Play the Game is a 2009 romantic comedy film starring Andy Griffith, Paul Campbell, Liz Sheridan, Doris Roberts, and Marla Sokoloff, written and directed by Marc Fienberg. This was Andy Griffith's last film credit; he died on July 3, 2012. The film received attention for containing a sex scene between Sheridan and Griffith.

==Plot==
Play the Game tells the story of a young ladies' man, David, who teaches his lonely, widowed grandfather how to play the dating game, while playing his best games to win over Julie, the girl of his dreams. But as David's "foolproof" techniques prove to be anything but in his pursuit of Julie, the same techniques quickly transform Grandpa into the Don Juan of the retirement community. Slowly, the teacher becomes the student, and Grandpa must teach David how to win back the love of his life.

== Cast ==
- Paul Campbell as David Mitchell
- Andy Griffith as Grandpa Joe
- Marla Sokoloff as Julie Larabee
- Liz Sheridan as Edna Gordon
- Doris Roberts as Rose Sherman
- Clint Howard as Dick
- Rance Howard as Mervin
- Geoffrey Owens as Rob Marcus
- Juliette Jeffers as Carri

== About the Director ==
Marc Fienberg, the director and producer of the film, was born in Chicago, Illinois on May 31st, 1970. He moved to Santa Monica with his wife, the co-producer, Eva Gordon where they have four kids: Casey, Lilah, Abby, and Ari.

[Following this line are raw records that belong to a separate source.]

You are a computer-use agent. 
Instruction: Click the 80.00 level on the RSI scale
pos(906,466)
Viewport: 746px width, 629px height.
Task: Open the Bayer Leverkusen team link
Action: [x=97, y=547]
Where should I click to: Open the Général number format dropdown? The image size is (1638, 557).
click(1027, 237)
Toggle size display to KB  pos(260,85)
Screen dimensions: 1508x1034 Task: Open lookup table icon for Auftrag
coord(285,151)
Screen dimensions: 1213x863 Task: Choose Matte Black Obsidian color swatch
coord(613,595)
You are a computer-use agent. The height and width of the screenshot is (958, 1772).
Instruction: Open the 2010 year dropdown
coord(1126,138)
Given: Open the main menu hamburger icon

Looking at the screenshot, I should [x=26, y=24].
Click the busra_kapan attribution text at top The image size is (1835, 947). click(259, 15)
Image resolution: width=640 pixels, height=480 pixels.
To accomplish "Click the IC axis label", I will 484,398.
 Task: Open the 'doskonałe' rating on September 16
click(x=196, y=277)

Other works of Fienberg include his script of the movie Altitude which he sold and is currently being produced, as well as being the author of his own book, "Dad's Great Advice for Teens."

== Soundtrack ==

| No. | Title | Writer(s) | Length |
|---|---|---|---|
| 1. | "East Coast Leaves" | Marty Wereski | 4:45 |
| 2. | "Lie" | Beth Thornley | 4:17 |
| 3. | "Dark Blue" | Andrew McMahon | 4:09 |
| 4. | "Hum Along" | Andrew Volpe | 4:20 |
| 5. | "Race You" | Elizabeth Ziman | 2:56 |
| 6. | "Can't You See" | Marty Wereski | 4:03 |
| 7. | "Pretty Girls" | Ethan Gold | 3:41 |
| 8. | "Sound of Your Voice" | Kevin Hearn | 3:17 |
| 9. | "Gorgeous Behaviour" | Jacob Lind and Erik Sunbring | 4:33 |
| 10. | "Your Darkest Eyes" | Rocky Votolato | 3:43 |
| 11. | "One Good Song" | Emi Meyer | 4:04 |
| 12. | "Best In Me" | Dan Koch | 4:21 |
| 13. | "All I Want Is You" | Stephen Lang, Jamie Dunlap, and Scott Nickoley | 2:25 |
| 14. | "Don't Rush Me" | Michael Rossback | 4:01 |
| 15. | "You Don't Wanna Know" | Chelsea Williams | 3:52 |
| 16. | "Cactus Flower" | John Gold | 2:44 |
| 17. | "Never Not Want You" | Dan Ferrari | 3:30 |
| 18. | "Wonderful Crazy" | Scott Krippayne | 3:29 |
| 19. | "Must Have Done Something Right" | Matt Thiessen | 3:19 |
| 20. | "Laundry Girl" | Andrew Volpe | 6:24 |

==Release==
Play the Game had a theatrical release. In its opening weekend, it grossed $51,197. Play the Game grossed at total of $659,483.

===Home media===
On August 28, 2009, Play the Game was released on DVD by E1 Entertainment.

==Reception==
 The review aggregator website Metacritic gave the film 35 out of 100 indicating generally unfavorable reviews.

===Critical response===
Dennis Harvey of Variety wrote in his review: "The comedy’s broad perfs, predictable story beats and pro but characterless packaging have a smallscreen feel." Roger Ebert wrote in his review: "It’s The Andy Griffith Show meets Seinfeld in the sack in Play the Game, which shows Andy is not too old to star in a sex comedy, I guess."

The Associated Press in its review via The Hollywood Reporter wrote: "Griffith certainly gives it his all, and it’s a novel experience listening to him deliver lines like "Grandpa’s horny and he wants to have fun!" But despite the veteran actor’s good-humored willingness to have fun, the role comes as a real letdown after his fine work in the recent Waitress. Rachel Saslow of The Washington Post wrote in her review: "Andy's definitely not in Mayberry anymore." Shaula Clark of The Phoenix wrote in her review: "This is the kind of movie you stagger out of in a stunned trance. Actually, it's the kind of movie that must've been conceived and financed in a stunned trance as well."